Theofilopoulos A N, Bokisch V A, Dixon F J
J Exp Med. 1974 Mar 1;139(3):696-711. doi: 10.1084/jem.139.3.696.
This study describes the presence of a receptor for fluid phase human C3 and C3b on Raji cell membranes. The binding of C3 and C3b was demonstrated indirectly by a fluoresceinated anti-C3 serum and directly by using radioiodinated proteins. No other complement proteins or serum factors were needed to mediate binding of C3 and C3b to the receptor. The possibility of enzymatic cleavage of C3 before or after its attachment on the cell membrane was ruled out by the demonstration of antigenically intact C3 on Raji cells. Inhibition and dissociation of Raji cell-EAC1423 rosettes by C3 and C3b indicated that both of these proteins bind to the same receptor site or closely associated receptor sites on Raji cells. C3b-bearing Raji cells were immune adherence negative, indicating that C3b binding to the receptor is brought about through the immune adherence region of the molecule and not the C3d portion. The C3 receptor on Raji cell membranes is uniformly distributed and can move on the membrane plane. Approximately 4 x 10(5) molecules of C3 or C3b bind per Raji cell. The receptor had a higher affinity for C3 than C3b, as was shown by uptake experiments and inhibition of Raji cell-EAC1423 rosette formation. Apart from the described receptor for C3 and C3b another specific receptor for C3b inactivator-cleaved C3b (C3d) bound to red cells was shown to be present on Raji cells. Raji cells cultured in medium containing fresh normal human serum and cobra venom factor were lysed. Similar results were obtained when C3b-bearing Raji cells were cultured in medium with fresh normal human serum. The lytic effect could be abolished by inactivating serum C3 proactivator (C3PA) and required C6. It was concluded that C3b bound to the Raji cell membrane activates the complement system through the alternate pathway and results in membrane damage and cytolysis. It is postulated that cell destruction by this mechanism may play an important role in vivo in controlling cell growth.
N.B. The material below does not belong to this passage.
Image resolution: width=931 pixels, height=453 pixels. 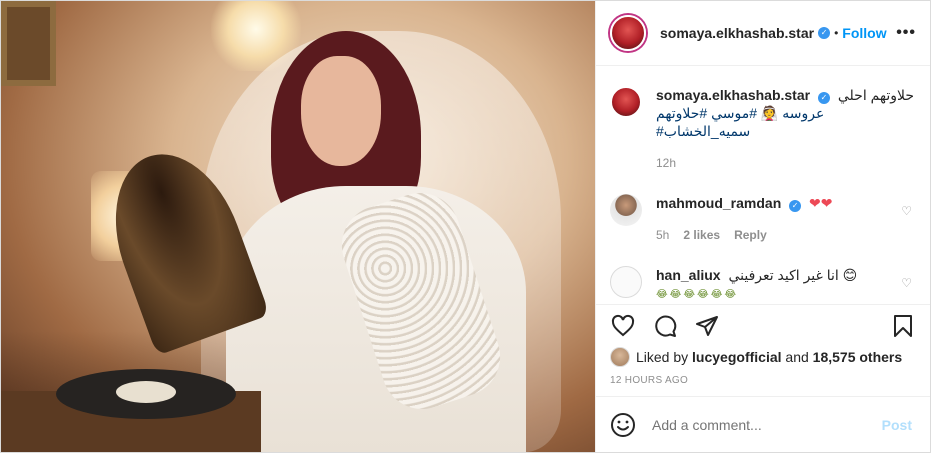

本研究描述了拉吉细胞膜上存在液相人C3和C3b的受体。C3和C3b的结合通过荧光素化抗C3血清间接证明,以及通过使用放射性碘化蛋白直接证明。不需要其他补体蛋白或血清因子来介导C3和C3b与受体的结合。通过在拉吉细胞上证明抗原完整的C3,排除了C3在附着于细胞膜之前或之后进行酶解的可能性。C3和C3b对拉吉细胞-EAC1423玫瑰花结的抑制和解离表明,这两种蛋白都结合到拉吉细胞上的相同受体位点或紧密相关的受体位点。携带C3b的拉吉细胞免疫黏附阴性,表明C3b与受体的结合是通过分子的免疫黏附区域而非C3d部分实现的。拉吉细胞膜上的C3受体均匀分布且可在膜平面上移动。每个拉吉细胞约结合4×10⁵个C3或C3b分子。摄取实验和拉吉细胞-EAC1423玫瑰花结形成的抑制表明,该受体对C3的亲和力高于C3b。除了所描述的C3和C3b受体外,拉吉细胞上还存在另一种与红细胞结合的C3b灭活剂裂解的C3b(C3d)特异性受体。在含有新鲜正常人血清和眼镜蛇毒因子的培养基中培养的拉吉细胞被裂解。当携带C3b的拉吉细胞在含有新鲜正常人血清的培养基中培养时,也获得了类似结果。通过灭活血清C3前活化剂(C3PA)可消除裂解作用,且需要C6。得出结论,结合到拉吉细胞膜上的C3b通过替代途径激活补体系统并导致膜损伤和细胞溶解。据推测,通过这种机制导致的细胞破坏可能在体内控制细胞生长中起重要作用。